A lungo fu comunque una lingua marginalizzata e discriminata, non solo perché era quella dei nativi ma anche perché veniva parlata soprattutto nelle zone rurali ed era quindi associata alle classi più povere e meno istruite. Nonostante sia stata dichiarata per la prima volta lingua nazionale con la Costituzione del 1967, negli anni della dittatura militare del generale di origini tedesche Alfredo Stroessner, tra il 1954 e il 1989, parlare guaranì era fonte di stigma e poteva portare a subire umiliazioni e violenze.
Nel 2018 l’attivista paraguaiana Porfiria Orrego Invernizzi raccontò al New York Times che gli insegnanti erano soliti costringere i bambini che parlavano guaranì a inginocchiarsi su grossi grani di sale e mais e a indossare pannolini come forma di umiliazione, e a volte venivano addirittura picchiati. In quegli anni, secondo l’ex ministra delle Politiche linguistiche Ladislaa Alcaraz, la lingua è sopravvissuta soprattutto grazie alle famiglie che la parlavano. Per molte di loro la lingua era una questione identitaria, e si impegnarono a trasmetterla alle generazioni successive.

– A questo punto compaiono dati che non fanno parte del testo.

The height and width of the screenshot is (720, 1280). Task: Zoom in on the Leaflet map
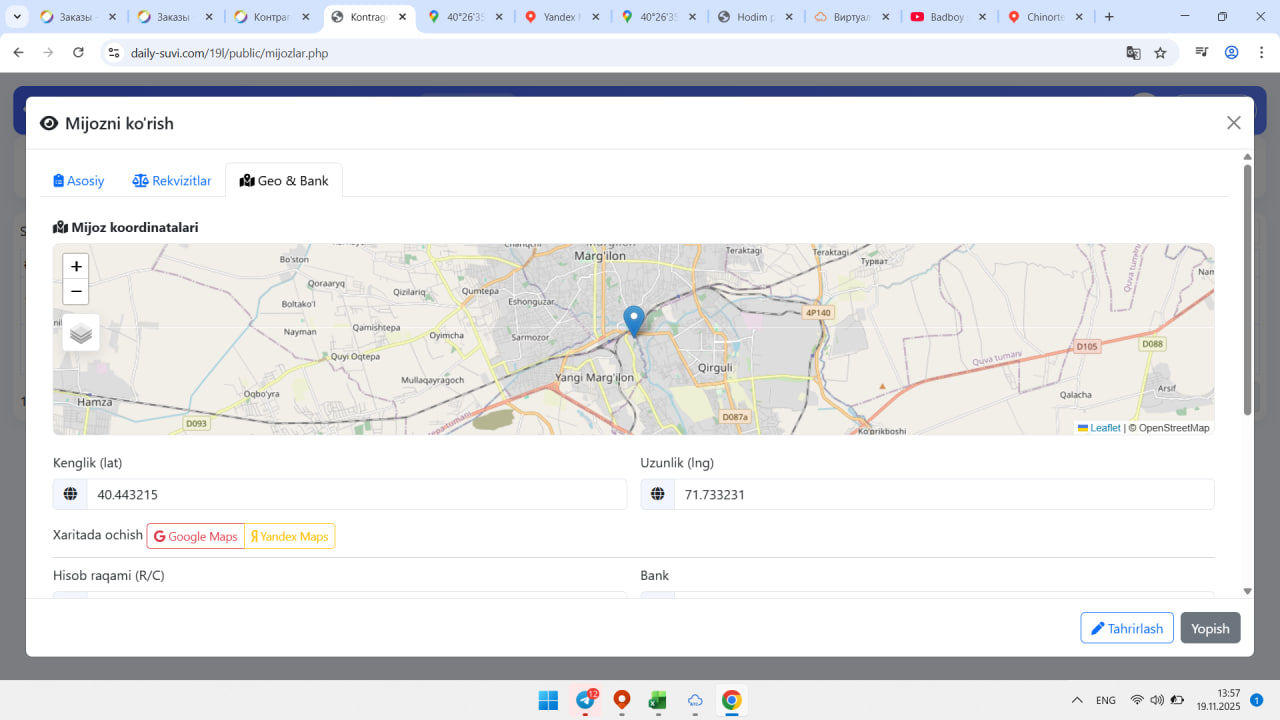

Quello che resta di una statua dedicata al generale Alfredo Stroessner, ex presidente del Paraguay e dittatore fino al 1989, rimossa dopo la fine della sua dittatura, 14 agosto 2024 (AP Photo/Jorge Saenz)
Le cose iniziarono a migliorare dopo la fine della dittatura. La Costituzione democratica approvata nel 1992 dichiarò il Paraguay un paese ufficialmente bilingue e diede al guaranì la stessa dignità del castigliano, rendendo obbligatorio il suo insegnamento nelle scuole.

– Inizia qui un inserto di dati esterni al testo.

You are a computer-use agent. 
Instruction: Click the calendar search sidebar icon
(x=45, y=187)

Nel 2010 il governo di sinistra di Fernando Lugo istituì per legge l’Accademia della lingua guaranì, che aveva l’obiettivo di promuovere la lingua tra le altre cose attraverso la pubblicazione di una grammatica e di un dizionario ufficiali (fino a quel momento il guaranì era stato trasmesso soprattutto per via orale). A partire dal 2021 fu obbligatorio per enti pubblici e istituzioni comunicare in entrambe le lingue.

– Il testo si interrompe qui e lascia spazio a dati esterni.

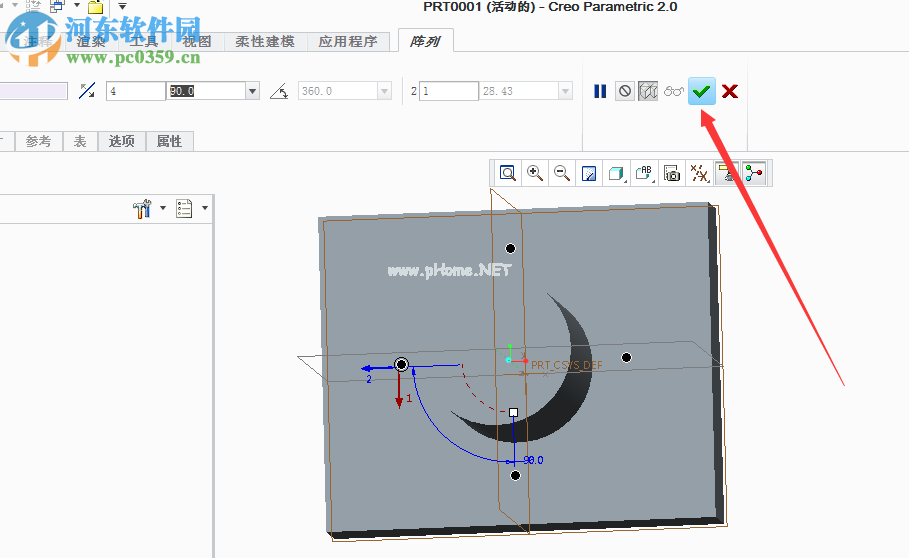Expand the 90.0 angle increment dropdown

pyautogui.click(x=253, y=91)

Come in altri paesi, anche in Paraguay le popolazioni indigene continuano però a essere discriminate. Secondo i dati messi insieme dall’International Work Group for Indigenous Affairs, un’organizzazione che si occupa dei loro diritti, in queste comunità ci sono tassi di disoccupazione, povertà e analfabetismo più alti che nel resto della popolazione, e spesso l’accesso a servizi di base come la fornitura di acqua o la sanità è più difficoltoso.
Lino Trinidad Sanabria, autore tra le altre cose di vari dizionari di lingua guaranì, ha detto alla rivista Interferencia che sebbene il guaranì sia parlato dalla maggioranza della popolazione del Paraguay, e sia oggi più tutelato e meno stigmatizzato di un tempo, il castigliano resta la lingua privilegiata della minoranza «che detiene ancora il potere sociale politico e fondamentalmente economico» nel paese.